Cryopreserved PBMCs were thawed and rested overnight in a 37 °C, 5% CO₂ incubator. The next morning, cells were stimulated with SIVmac239 Gag and Env peptide pools (15-mers overlapping by 11 amino acids; provided by the NIH HIV Reagent Program) at a final concentration of 2 μg ml⁻¹ in the presence of 3 mM monensin for 6 h. Peptide pools were reconstituted in 100% dimethyl sulfoxide. Negative controls received equal concentrations of dimethyl sulfoxide instead of peptides (final concentration of 0.5%). Intracellular cytokine staining was performed as described previously⁴⁷. The following mAbs were used: CD3 APC-Cy7 (clone SP34.2, BD Biosciences), CD4 PE-Cy5.5 (clone SK3, Thermo Fisher), CD8 BV570 (clone RPA-T8, BioLegend), CD45RA PE-Cy5 (clone 5H9, BD Biosciences), CCR7 BV650 (clone G043H7, BioLegend), CXCR5 PE (clone MU5UBEE, Thermo Fisher), CXCR3 BV711 (clone 1C6/CXCR3, BD Biosciences), PD-1 BUV737 (clone EH12.1, BD Biosciences), ICOS Pe-Cy7 (clone C398.4 A, BioLegend), CD69 ECD (cloneTP1.55.3, Beckman Coulter), IFN-g Ax700 (clone B27, BioLegend), IL-2 BV750 (clone MQ1-17H12, BD Biosciences), IL-4 BB700 (clone MP4-25D2, BD Biosciences), TNF-FITC (clone Mab11, BD Biosciences), IL-13 BV421 (clone JES10-5A2, BD Biosciences), IL-17 BV605 (clone BL168, BioLegend), IL-21 Ax647 (clone 3A3-N2.1, BD Biosciences) and CD154 BV785 (clone 24-31, BioLegend). LIVE/DEAD Fixable Aqua Dead Cell Stain Kit (Thermo Fisher Scientific) was used to exclude dead cells. All antibodies were titrated to determine the optimal concentration as reported previously⁴⁷. Samples were acquired on a BD FACSymphony flow cytometer and analysed using FlowJo v.10.8.2 (see Extended Data Fig. 7 for the gating strategy).
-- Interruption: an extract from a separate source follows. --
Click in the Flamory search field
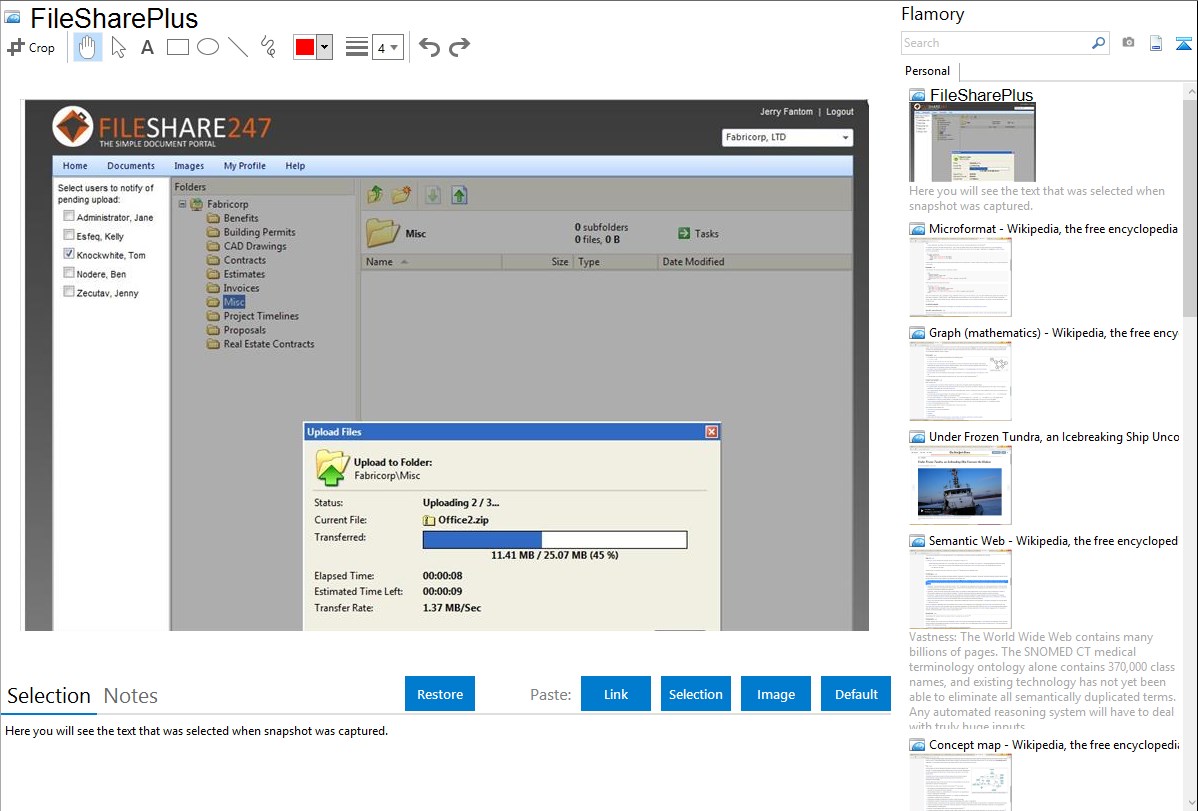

Single-genome amplification sequencing

Viral RNA was isolated from plasma using a QIAamp Viral RNA kit (Qiagen). Extracted RNA was reverse transcribed into complementary DNA (cDNA) using SuperScript III (Qiagen) and viral-specific primer nFL-R1 (5′-CACTAGCTTACTTCTAAAATGGCAGC-3′). The cDNA was then diluted to a single-genome template before PCR with nFL-R1 and nFL-F1 (5′-GATTGGCGCCYGAACAGGGACTTG-3′) primers. Second-round PCR was performed with nFL-R2 (5′-TACTTCTAAAATGGCAGCTTTATTGAA-3′) and nFL-F2 (5′-GTGAAGGCAGTAAGGGCGGCAGG-3′) primers. Both PCR reactions were amplified with Platinum SuperFi DNA polymerase (Thermo Fisher Scientific), and correct-sized amplicons were directly sequenced using BigDye Terminator Sanger sequencing (Thermo Fisher Scientific) with multiple virus-specific primers. Sequences were aligned using Geneious Prime v.2023.0.

Env MiSeq

An Illumina-based sequencing approach was implemented on a MiSeq instrument to query the a4b7 binding site and V2V3 regions of the viral genome, as previously described⁴⁸. We generated cDNA as described above with the virus-specific primer a4b7.cDNA (5′-TTCTGCCACCTCTGCACTCATGG-3′). MiSeq PCR was performed using a4b7.P7 (5′-TAGAACTTATATTTACTGGCATGG-3′) and a4b7.P5 (5′-GCCACCTCTGCACTCATGG-3′) primers. cDNA for the V2V3 region was generated using the V2.V3.cDNA primer (5′-CCTATCATTGATTGGTTGTGAGTG-3′), and PCR was conducted using V2.V3.P7 (5′-CAGGATAATTGCACAGGCTTGG-3′) and V2.V3.P5 (5′-GCCACCTCTGCACTCATGG-3′).

Statistical analysis

Data were analysed and plotted using JMP 15 and GraphPad Prism v.10.0.3 with statistical tests as detailed in figure legends or text. P < 0.05 was considered to indicate statistical significance (adjusted for multiple comparisons as appropriate).

Reporting summary

Further information on research design is available in the Nature Portfolio Reporting Summary linked to this article.